**Dataset excerpts:**

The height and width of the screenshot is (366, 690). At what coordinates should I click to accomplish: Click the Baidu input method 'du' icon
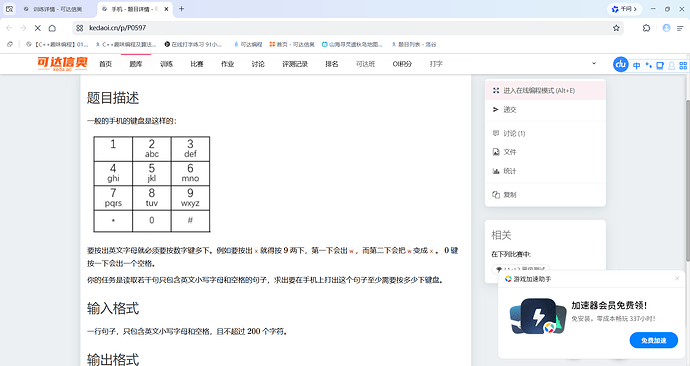click(620, 64)
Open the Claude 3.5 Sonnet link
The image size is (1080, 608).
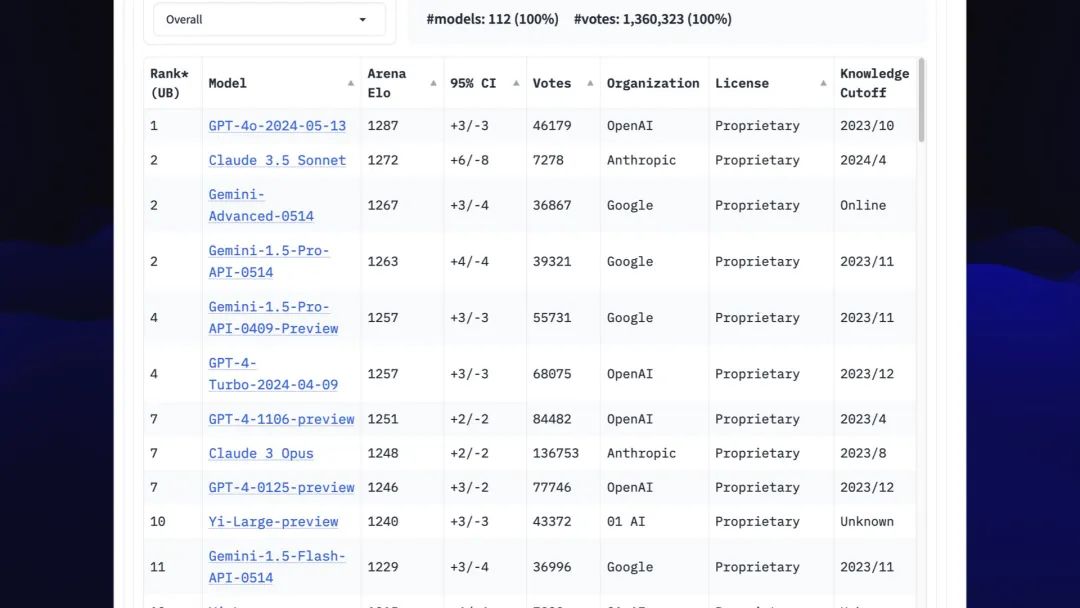tap(277, 160)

**Task instructions:**
Skip the pictures, then return the rest of the data exactly.

**Answer space:**
The height and width of the screenshot is (366, 690). At what coordinates should I click to accomplish: Click the Baidu input method 'du' icon
click(620, 64)
Open the Claude 3.5 Sonnet link
The image size is (1080, 608).
tap(277, 160)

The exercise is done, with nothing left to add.